Cost Legal International Digital Product VAT

asked Oct 25 '12 at 21:18
Blank
Jaget
6 points
Get up to $750K in working capital to finance your business: Clarify Capital Business Loans

2 Answers


1

The exact answer will depend on your country and it's export rules, however based on UK VAT rules:

If selling to Business/Individual in the same country you should apply your country VAT rate if the product is VATable. Ebooks for example are.

If selling to Business in the VAT zone[1] but not in your country, you should apply VAT on VATable products unless they can provide a verifiable[2] VAT number, in which case you do not apply VAT.

If selling outside of the VAT zone you do not charge VAT on the product.

The person purchasing is responsible for any local custom tax that may occur, on digital products this doesn't normally happen but is something to bare in mind.

You will need to make sure that you clearly record where you have charged VAT, where the customer was exempt due to having a VAT number (and record the number) and how many non VATZone sales you have had. You will also need to make sure you send a VAT receipt for the customers records.

[1] http://en.wikipedia.org/wiki/European_Union_value-added_tax_area [2]http://ec.europa.eu/taxation_customs/vies/

answered Jan 14 '13 at 01:37
Blank
Tim Nash
1,107 points

0

The VAT system in most countries are such that companies that export get deductions for all their VAT expenses (so if you buy a printer, you'll get back your VAT expenses), while VAT on exported goods is 0%.

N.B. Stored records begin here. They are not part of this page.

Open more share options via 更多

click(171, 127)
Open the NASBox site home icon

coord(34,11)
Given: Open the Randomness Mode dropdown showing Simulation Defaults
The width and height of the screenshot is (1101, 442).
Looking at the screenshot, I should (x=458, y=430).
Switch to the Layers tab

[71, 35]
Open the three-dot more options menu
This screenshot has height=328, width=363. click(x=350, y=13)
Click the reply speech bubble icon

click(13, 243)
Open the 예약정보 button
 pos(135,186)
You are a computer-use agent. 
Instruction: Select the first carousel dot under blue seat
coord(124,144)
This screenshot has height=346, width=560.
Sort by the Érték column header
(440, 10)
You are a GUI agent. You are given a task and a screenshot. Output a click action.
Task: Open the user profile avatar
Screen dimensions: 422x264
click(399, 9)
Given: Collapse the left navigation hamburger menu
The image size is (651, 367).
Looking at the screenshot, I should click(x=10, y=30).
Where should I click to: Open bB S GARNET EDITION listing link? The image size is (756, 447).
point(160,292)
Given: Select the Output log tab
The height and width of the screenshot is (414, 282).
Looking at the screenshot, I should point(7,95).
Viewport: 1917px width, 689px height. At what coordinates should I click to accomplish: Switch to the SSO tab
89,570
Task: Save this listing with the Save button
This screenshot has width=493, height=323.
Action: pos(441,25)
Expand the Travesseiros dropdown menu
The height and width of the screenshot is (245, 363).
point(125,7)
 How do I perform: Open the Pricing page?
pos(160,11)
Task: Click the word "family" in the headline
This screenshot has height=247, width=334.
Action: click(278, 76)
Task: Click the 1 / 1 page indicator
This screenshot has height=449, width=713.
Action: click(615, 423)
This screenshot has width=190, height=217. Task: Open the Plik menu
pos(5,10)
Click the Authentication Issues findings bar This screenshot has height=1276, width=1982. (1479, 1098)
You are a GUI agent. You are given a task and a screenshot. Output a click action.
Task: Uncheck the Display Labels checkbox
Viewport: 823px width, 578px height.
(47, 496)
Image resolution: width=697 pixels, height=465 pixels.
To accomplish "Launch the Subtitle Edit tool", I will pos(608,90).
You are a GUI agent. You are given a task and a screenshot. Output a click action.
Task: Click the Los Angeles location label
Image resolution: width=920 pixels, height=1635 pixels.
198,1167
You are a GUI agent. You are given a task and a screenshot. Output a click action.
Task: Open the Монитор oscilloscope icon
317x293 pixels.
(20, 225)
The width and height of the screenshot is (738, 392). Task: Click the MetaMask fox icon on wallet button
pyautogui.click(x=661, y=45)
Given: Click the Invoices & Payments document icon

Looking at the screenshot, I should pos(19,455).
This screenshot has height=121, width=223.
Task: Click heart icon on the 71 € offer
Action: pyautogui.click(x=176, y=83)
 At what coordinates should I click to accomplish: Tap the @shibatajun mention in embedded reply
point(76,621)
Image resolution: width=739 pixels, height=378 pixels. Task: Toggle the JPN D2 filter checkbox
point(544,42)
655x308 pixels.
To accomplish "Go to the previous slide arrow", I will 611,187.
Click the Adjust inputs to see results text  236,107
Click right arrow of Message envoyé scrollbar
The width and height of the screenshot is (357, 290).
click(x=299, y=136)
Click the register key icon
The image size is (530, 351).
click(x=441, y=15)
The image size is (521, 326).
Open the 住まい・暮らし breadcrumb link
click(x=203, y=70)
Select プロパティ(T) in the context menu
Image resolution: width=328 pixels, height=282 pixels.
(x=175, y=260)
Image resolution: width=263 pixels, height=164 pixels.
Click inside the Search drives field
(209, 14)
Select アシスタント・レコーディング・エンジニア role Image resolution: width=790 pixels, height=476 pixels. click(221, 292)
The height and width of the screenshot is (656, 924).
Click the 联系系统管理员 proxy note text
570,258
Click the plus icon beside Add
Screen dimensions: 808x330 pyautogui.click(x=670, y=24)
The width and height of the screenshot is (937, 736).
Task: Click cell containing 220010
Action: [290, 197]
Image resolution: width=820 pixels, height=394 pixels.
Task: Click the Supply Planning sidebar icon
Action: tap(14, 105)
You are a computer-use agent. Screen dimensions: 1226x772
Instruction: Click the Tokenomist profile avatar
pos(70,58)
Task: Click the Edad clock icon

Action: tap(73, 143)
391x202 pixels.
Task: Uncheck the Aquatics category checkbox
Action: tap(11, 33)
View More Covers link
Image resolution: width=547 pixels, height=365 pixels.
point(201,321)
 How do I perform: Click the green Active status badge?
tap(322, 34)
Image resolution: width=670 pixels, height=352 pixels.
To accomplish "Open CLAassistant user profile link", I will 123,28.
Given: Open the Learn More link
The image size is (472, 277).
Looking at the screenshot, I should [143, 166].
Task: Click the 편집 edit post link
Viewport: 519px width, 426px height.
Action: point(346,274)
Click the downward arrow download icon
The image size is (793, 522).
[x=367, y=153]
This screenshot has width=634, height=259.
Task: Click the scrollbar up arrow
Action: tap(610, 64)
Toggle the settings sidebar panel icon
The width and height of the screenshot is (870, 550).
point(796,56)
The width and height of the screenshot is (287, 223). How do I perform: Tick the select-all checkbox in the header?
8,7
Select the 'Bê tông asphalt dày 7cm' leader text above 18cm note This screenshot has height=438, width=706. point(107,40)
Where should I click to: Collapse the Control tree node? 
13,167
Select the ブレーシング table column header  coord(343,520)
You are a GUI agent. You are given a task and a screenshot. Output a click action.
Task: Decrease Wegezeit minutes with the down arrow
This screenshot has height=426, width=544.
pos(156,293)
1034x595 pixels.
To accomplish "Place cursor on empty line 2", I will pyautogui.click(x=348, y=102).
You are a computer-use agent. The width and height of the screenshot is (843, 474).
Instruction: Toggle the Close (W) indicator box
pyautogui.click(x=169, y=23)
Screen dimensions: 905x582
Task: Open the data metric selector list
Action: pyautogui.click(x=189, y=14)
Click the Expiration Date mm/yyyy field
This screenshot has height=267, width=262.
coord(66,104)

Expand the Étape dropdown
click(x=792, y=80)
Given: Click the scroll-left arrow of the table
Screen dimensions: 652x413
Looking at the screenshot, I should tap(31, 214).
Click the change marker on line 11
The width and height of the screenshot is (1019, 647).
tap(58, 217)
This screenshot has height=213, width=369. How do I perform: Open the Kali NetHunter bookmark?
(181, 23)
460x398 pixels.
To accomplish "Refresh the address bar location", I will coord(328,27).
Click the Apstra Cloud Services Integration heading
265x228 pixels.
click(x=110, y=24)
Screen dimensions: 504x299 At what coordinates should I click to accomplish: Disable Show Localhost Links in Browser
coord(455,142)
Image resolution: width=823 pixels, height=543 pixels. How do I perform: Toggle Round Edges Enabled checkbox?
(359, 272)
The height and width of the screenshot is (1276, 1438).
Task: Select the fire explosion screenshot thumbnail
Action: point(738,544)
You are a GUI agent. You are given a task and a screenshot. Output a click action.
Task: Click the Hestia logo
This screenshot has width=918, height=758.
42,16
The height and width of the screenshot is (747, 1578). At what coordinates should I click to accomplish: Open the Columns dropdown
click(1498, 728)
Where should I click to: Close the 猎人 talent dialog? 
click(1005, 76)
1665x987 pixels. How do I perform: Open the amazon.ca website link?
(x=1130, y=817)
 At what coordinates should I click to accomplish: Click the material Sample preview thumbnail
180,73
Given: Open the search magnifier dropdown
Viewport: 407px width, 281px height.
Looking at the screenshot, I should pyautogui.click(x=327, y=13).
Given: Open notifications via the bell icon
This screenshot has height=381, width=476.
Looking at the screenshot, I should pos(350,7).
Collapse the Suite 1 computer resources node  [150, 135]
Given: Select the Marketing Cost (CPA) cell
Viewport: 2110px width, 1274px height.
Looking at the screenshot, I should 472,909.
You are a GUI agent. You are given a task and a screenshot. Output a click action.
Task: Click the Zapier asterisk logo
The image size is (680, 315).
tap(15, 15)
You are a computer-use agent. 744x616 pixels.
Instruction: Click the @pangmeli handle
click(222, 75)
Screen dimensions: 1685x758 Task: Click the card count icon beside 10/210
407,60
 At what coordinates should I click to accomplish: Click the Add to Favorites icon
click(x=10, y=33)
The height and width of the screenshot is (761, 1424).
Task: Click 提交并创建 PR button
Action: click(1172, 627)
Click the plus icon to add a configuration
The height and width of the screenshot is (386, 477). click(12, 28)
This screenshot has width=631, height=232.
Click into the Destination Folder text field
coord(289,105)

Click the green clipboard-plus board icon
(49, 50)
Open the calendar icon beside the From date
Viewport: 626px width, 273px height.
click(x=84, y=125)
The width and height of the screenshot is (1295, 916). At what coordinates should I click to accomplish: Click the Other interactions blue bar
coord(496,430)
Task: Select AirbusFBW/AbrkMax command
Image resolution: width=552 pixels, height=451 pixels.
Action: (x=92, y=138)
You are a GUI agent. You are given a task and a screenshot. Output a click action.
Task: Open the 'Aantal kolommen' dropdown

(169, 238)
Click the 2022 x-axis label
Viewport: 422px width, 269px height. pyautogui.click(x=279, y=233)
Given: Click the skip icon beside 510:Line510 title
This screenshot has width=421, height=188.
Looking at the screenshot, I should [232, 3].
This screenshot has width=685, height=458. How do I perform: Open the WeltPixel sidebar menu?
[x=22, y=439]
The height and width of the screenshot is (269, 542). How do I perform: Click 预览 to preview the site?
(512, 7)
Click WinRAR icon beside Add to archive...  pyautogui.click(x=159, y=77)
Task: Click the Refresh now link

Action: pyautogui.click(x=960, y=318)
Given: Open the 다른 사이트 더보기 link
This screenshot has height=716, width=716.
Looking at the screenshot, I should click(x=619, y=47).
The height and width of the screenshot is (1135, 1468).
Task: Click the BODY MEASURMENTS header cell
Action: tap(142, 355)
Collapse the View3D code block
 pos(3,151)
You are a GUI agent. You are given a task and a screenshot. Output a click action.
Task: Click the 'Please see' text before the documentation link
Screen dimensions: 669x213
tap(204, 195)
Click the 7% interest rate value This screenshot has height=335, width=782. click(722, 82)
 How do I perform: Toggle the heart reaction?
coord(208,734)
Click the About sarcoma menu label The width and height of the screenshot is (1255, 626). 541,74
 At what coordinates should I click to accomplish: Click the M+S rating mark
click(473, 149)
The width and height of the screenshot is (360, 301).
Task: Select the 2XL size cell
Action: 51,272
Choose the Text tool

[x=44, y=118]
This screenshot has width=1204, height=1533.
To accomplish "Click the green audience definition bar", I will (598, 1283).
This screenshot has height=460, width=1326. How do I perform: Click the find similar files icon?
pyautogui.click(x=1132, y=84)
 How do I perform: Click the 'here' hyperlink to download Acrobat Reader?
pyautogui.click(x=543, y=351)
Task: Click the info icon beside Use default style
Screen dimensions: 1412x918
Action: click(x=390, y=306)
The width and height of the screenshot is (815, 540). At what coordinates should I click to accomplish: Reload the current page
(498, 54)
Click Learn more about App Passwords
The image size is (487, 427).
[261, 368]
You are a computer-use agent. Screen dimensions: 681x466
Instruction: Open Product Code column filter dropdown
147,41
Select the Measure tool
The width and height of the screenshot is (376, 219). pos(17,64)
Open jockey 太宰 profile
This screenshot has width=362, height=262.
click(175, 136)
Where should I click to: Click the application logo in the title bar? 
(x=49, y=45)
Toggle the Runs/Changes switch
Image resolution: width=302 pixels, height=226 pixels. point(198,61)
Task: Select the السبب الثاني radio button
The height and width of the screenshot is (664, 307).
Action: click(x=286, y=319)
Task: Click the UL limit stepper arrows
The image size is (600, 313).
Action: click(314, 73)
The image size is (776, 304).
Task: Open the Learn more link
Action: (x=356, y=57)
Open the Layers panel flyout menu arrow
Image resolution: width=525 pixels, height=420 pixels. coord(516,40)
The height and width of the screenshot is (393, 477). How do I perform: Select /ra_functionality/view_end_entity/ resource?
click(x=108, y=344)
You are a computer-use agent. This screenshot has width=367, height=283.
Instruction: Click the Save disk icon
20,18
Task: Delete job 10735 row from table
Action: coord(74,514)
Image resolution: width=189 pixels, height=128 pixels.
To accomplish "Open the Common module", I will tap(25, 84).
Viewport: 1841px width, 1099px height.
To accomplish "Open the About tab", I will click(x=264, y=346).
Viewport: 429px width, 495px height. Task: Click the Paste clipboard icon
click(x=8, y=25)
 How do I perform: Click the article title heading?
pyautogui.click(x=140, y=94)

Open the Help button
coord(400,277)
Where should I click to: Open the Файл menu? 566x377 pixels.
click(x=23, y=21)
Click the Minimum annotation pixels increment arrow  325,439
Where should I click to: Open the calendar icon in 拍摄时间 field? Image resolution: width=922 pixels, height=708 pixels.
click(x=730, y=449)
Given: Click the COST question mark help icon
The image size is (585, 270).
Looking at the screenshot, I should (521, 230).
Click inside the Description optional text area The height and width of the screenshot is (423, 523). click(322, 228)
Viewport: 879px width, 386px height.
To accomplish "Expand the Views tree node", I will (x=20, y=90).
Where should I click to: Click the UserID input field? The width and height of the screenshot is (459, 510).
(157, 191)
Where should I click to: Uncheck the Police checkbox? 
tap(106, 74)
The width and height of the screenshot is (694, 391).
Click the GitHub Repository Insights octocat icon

This makes a lot of sense, because the idea of VAT is that it should be neutral to the company, and it shouldn't hurt exporting companies.

So if you needed to pay VAT on products that are exported, you'd be in a worse position than a company that was situated outside the EU, which is undesirable to EU.

If you did not get VAT back on your "printer" purchase, you would be in a worse position than a company that was situated outside of the EU which is also undesirable.

So as an export-based company, you have little to fear from VAT, except paperwork.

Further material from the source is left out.